→ **YOUR OBJECTIVE**: Return only the items from the line containing "This screenshot has width=1500, height=1125." through the line containing "I want to click", changing every "screenshot" to "image" and leaving everything else unchanged. Leave the pictures out of your answer.

→ **DATA PROVIDED**:
= = = = = = =
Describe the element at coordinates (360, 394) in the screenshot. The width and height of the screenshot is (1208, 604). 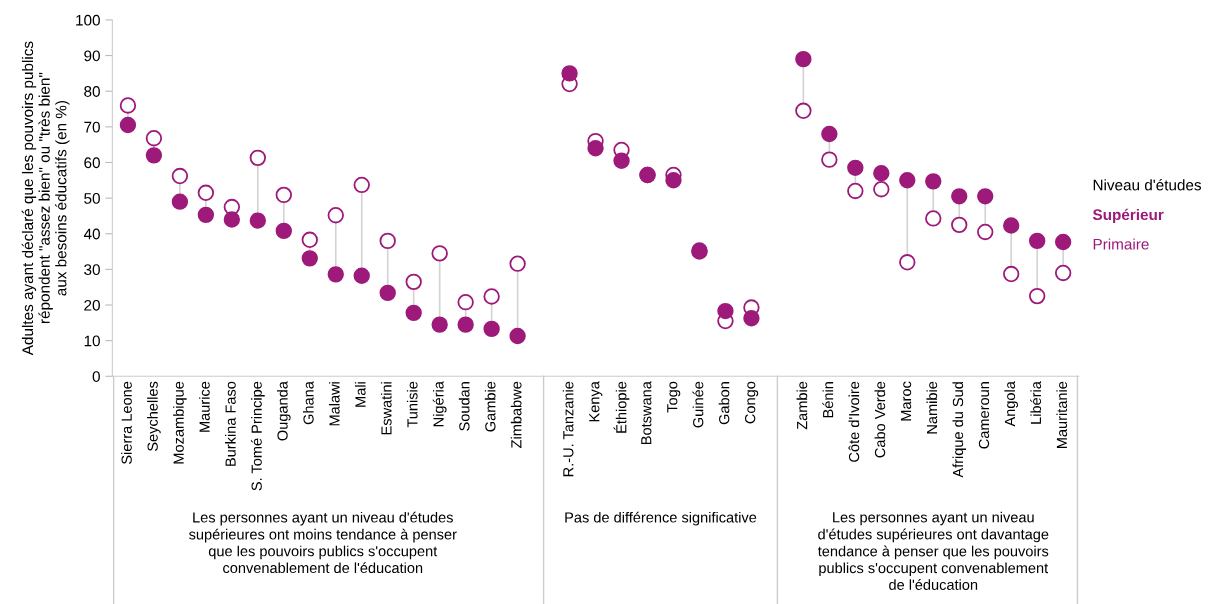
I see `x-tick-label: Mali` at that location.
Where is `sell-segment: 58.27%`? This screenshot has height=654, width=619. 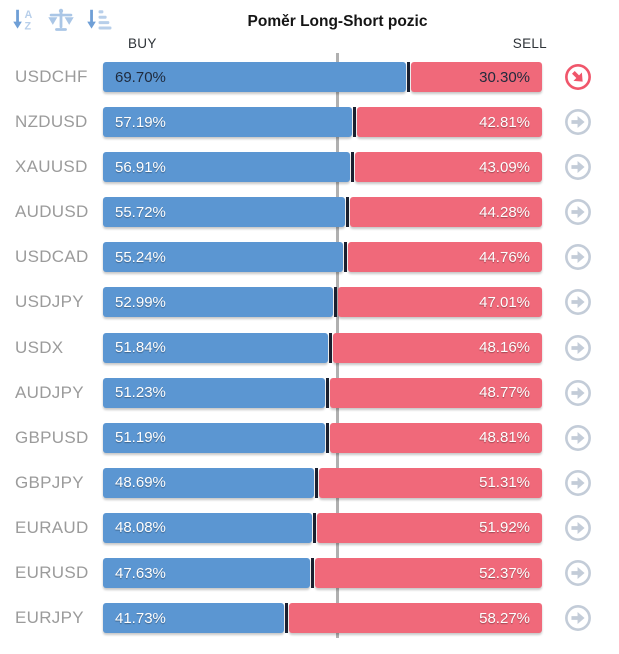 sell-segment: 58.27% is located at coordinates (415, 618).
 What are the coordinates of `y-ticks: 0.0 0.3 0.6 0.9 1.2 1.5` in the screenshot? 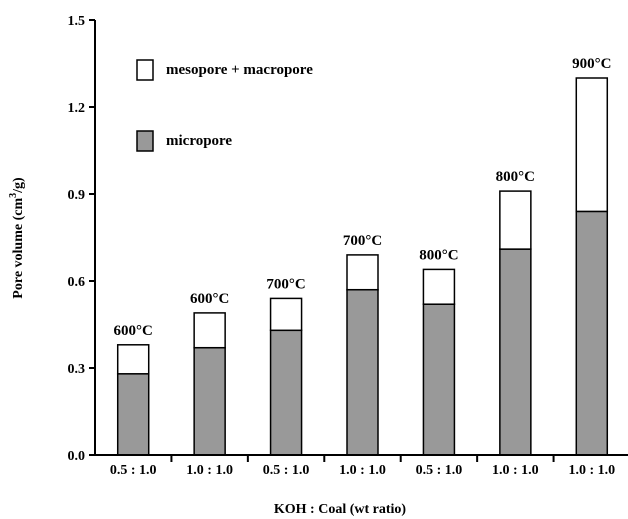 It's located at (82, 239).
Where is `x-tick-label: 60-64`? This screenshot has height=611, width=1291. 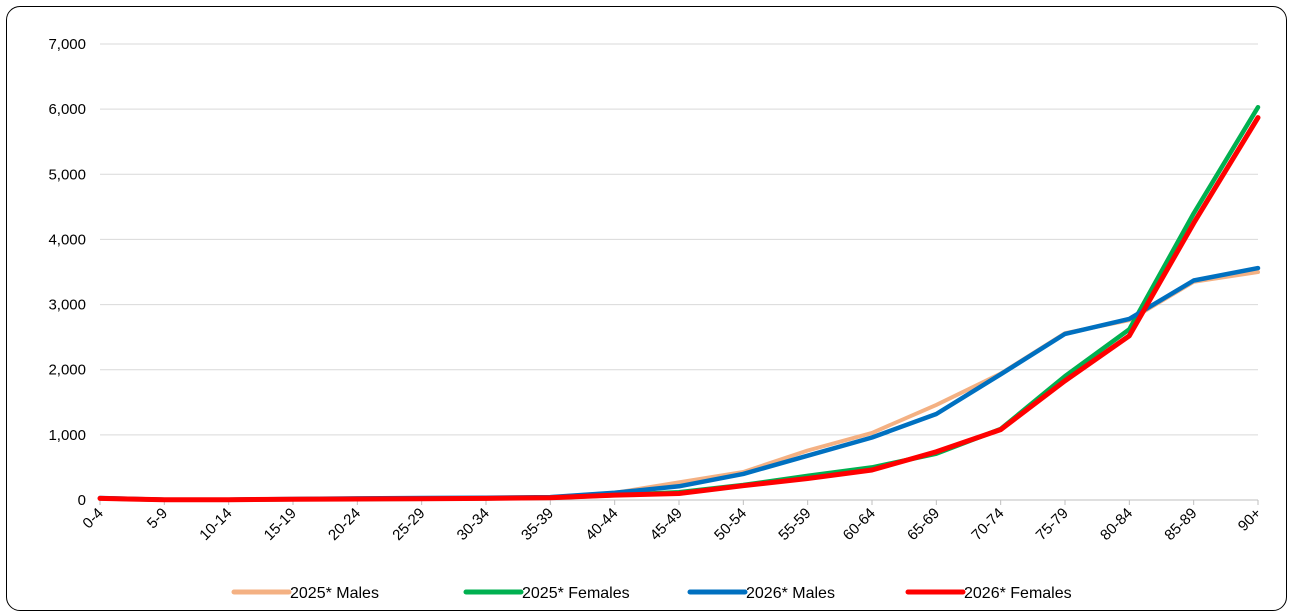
= = = = = = =
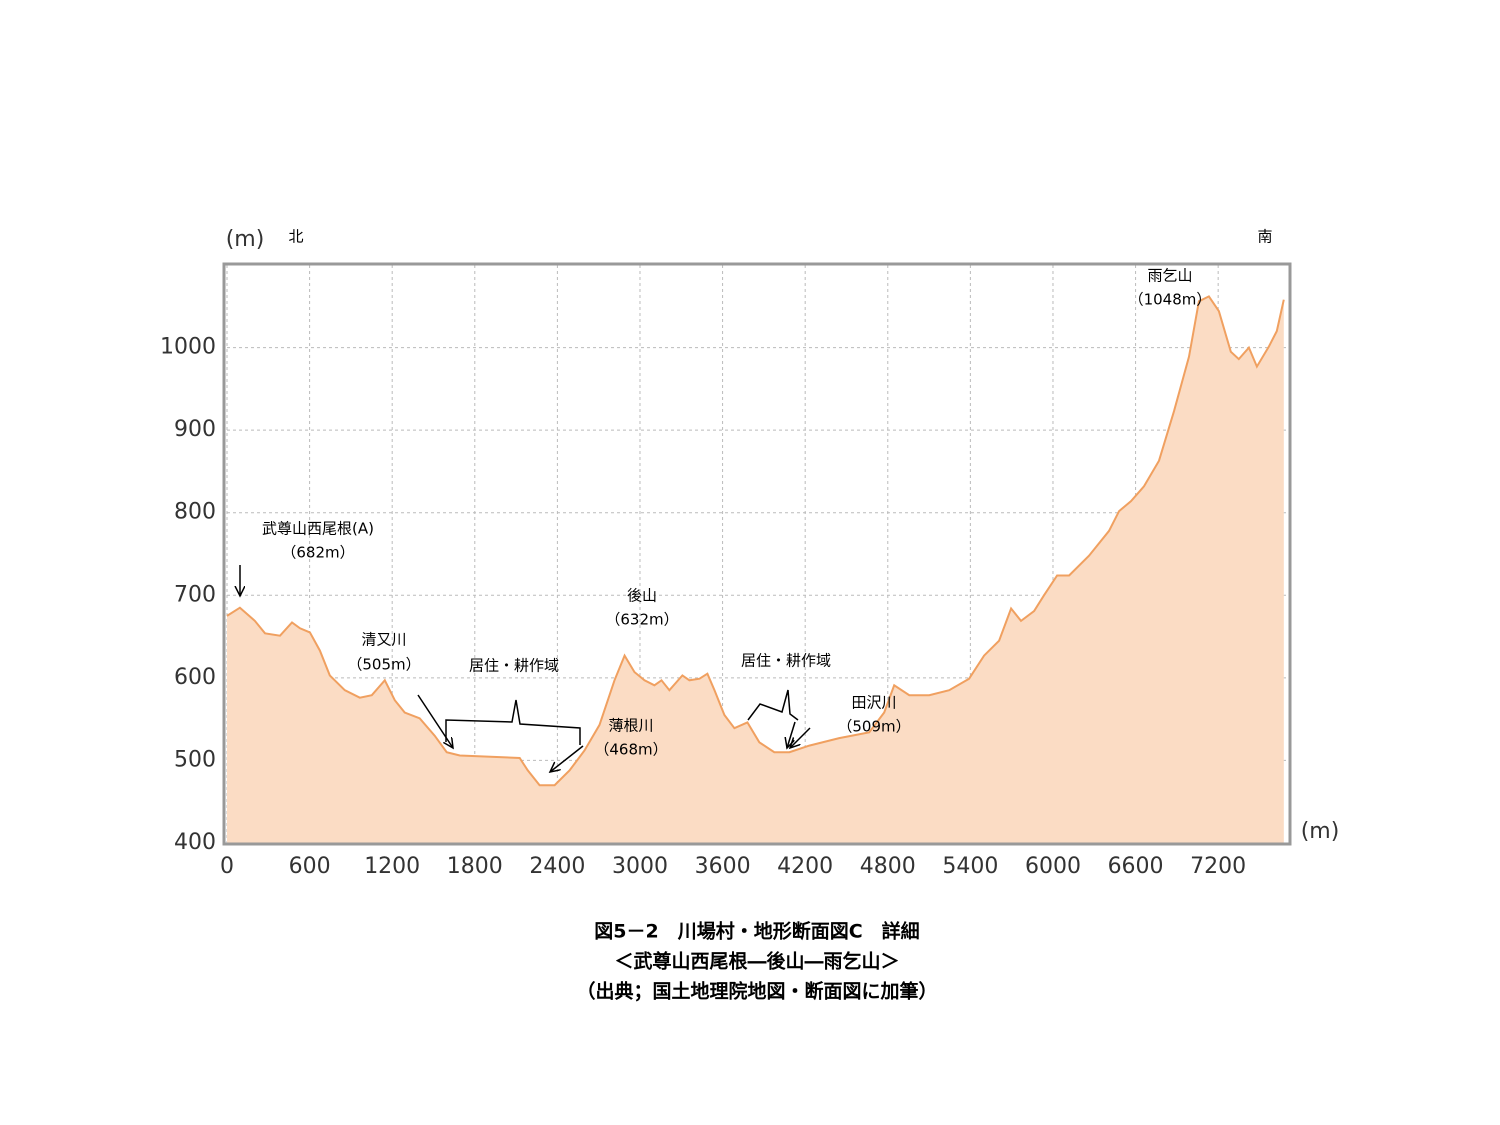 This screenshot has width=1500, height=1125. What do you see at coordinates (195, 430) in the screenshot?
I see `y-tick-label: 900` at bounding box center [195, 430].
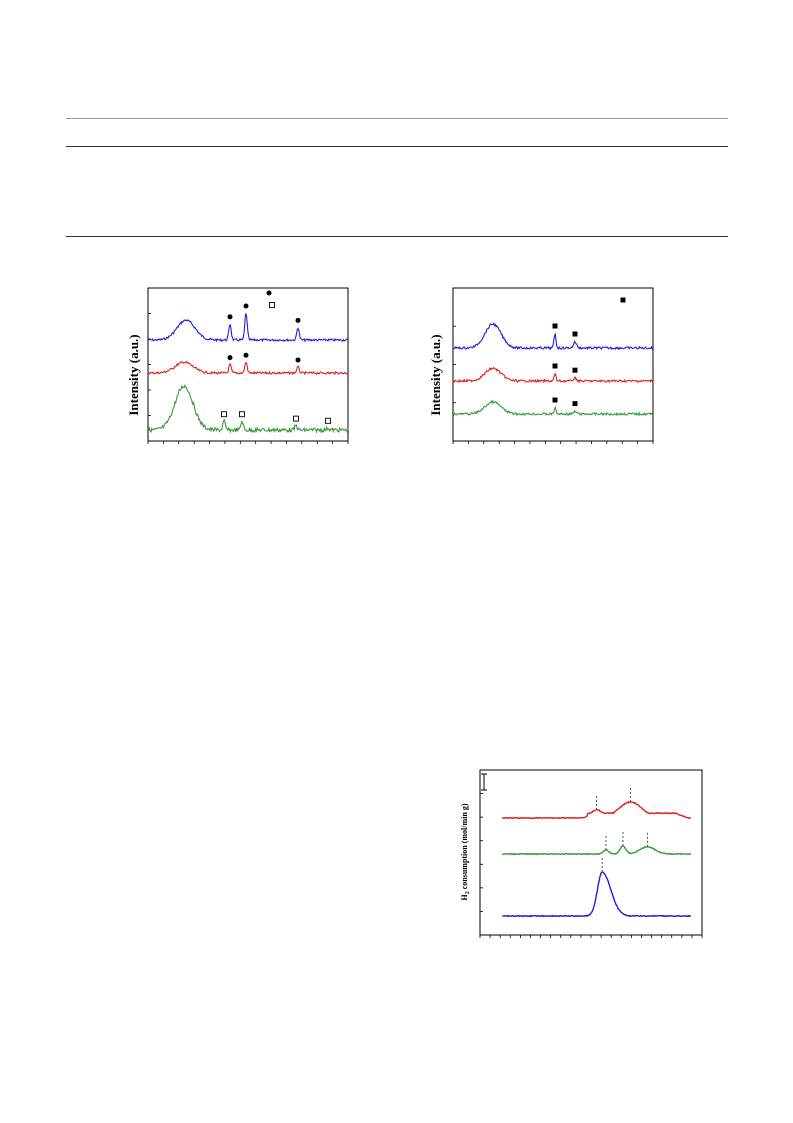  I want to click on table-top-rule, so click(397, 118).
= = = = = = =
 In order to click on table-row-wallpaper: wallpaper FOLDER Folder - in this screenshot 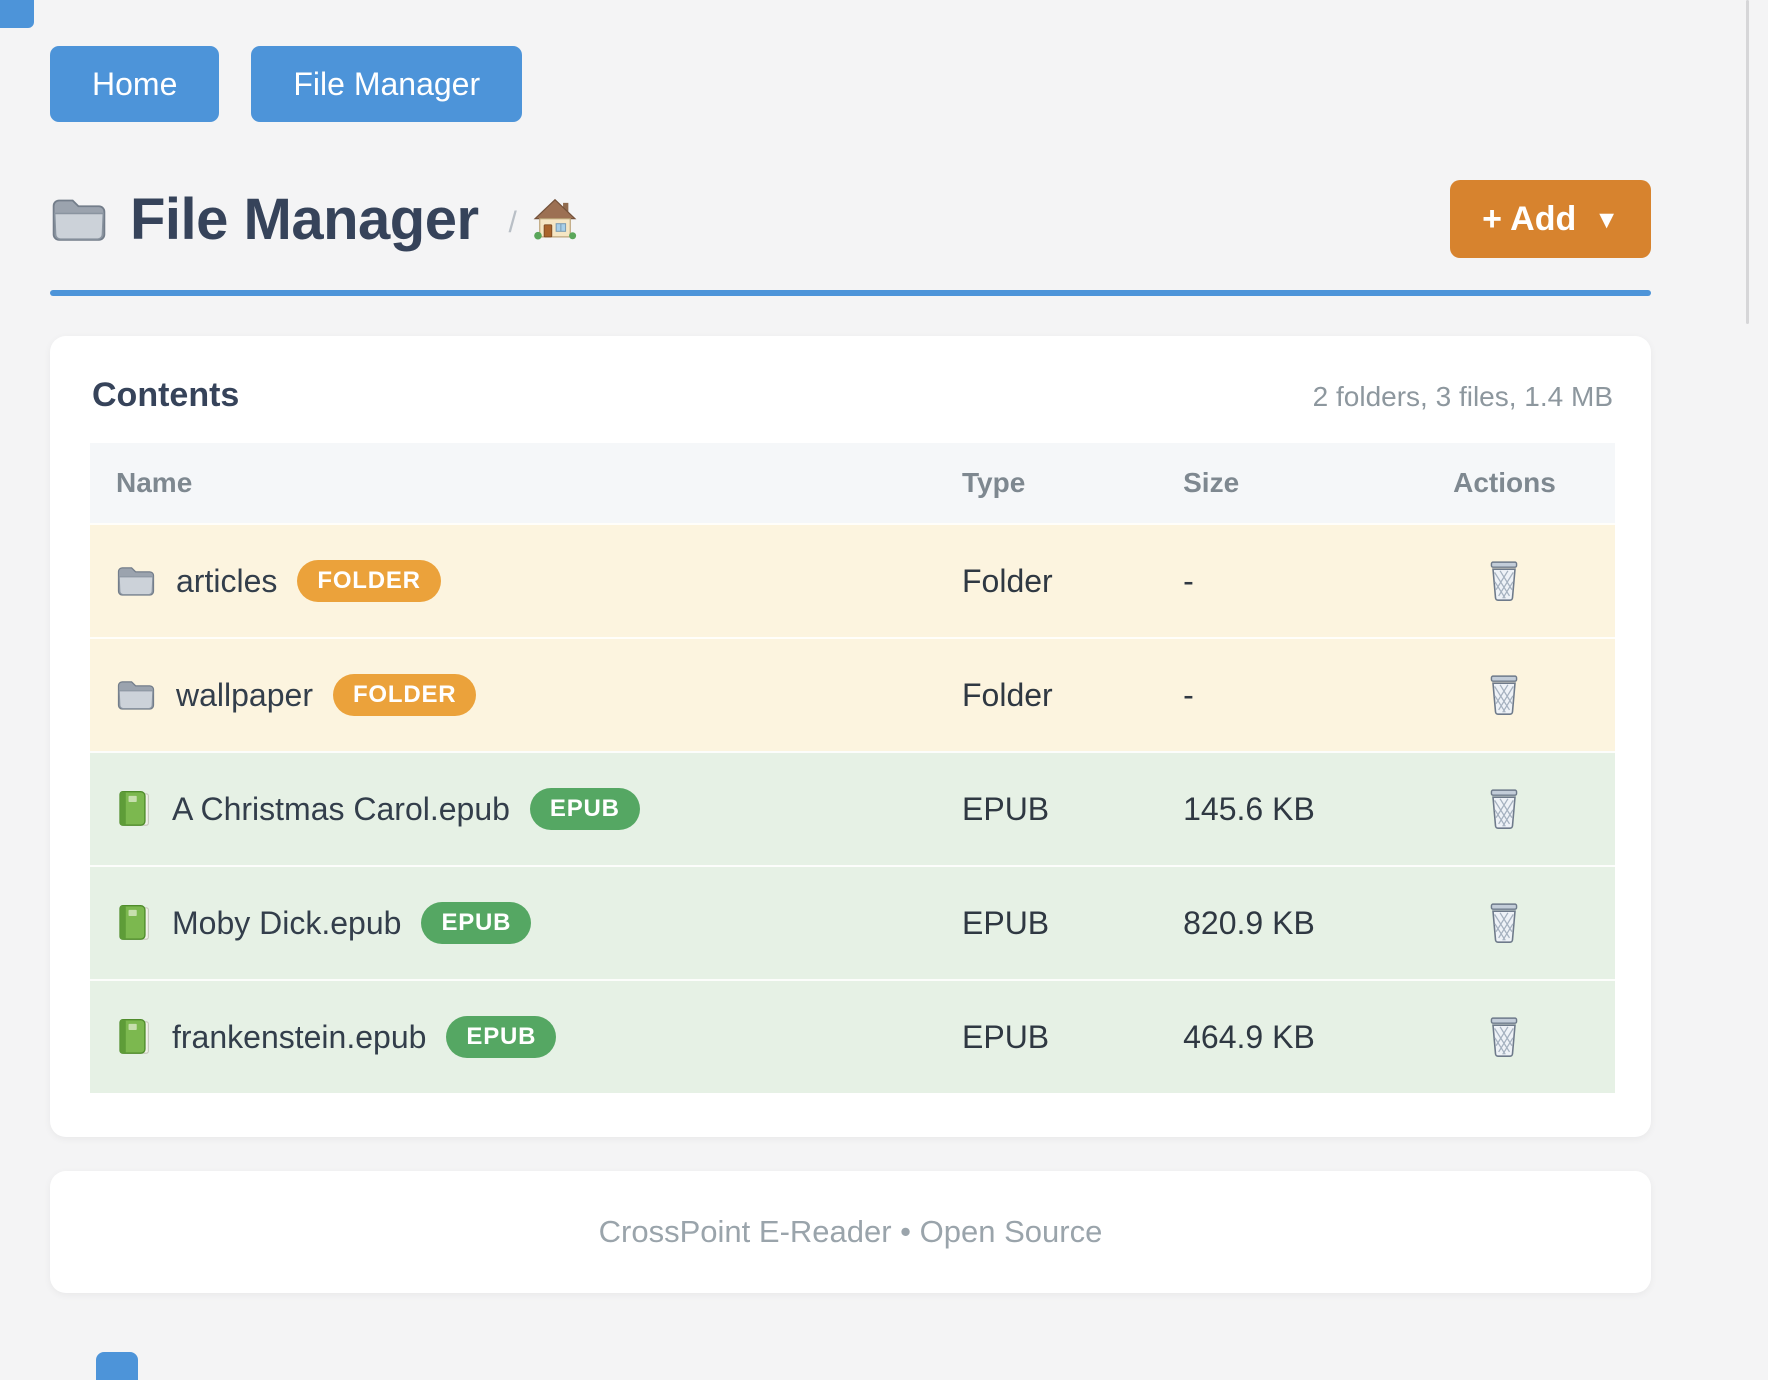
= = = = = = =
→ **ANSWER SPACE**:
 This image has width=1500, height=1125. What do you see at coordinates (195, 430) in the image?
I see `y-tick-label: 900` at bounding box center [195, 430].
  I want to click on table-top-rule, so click(397, 118).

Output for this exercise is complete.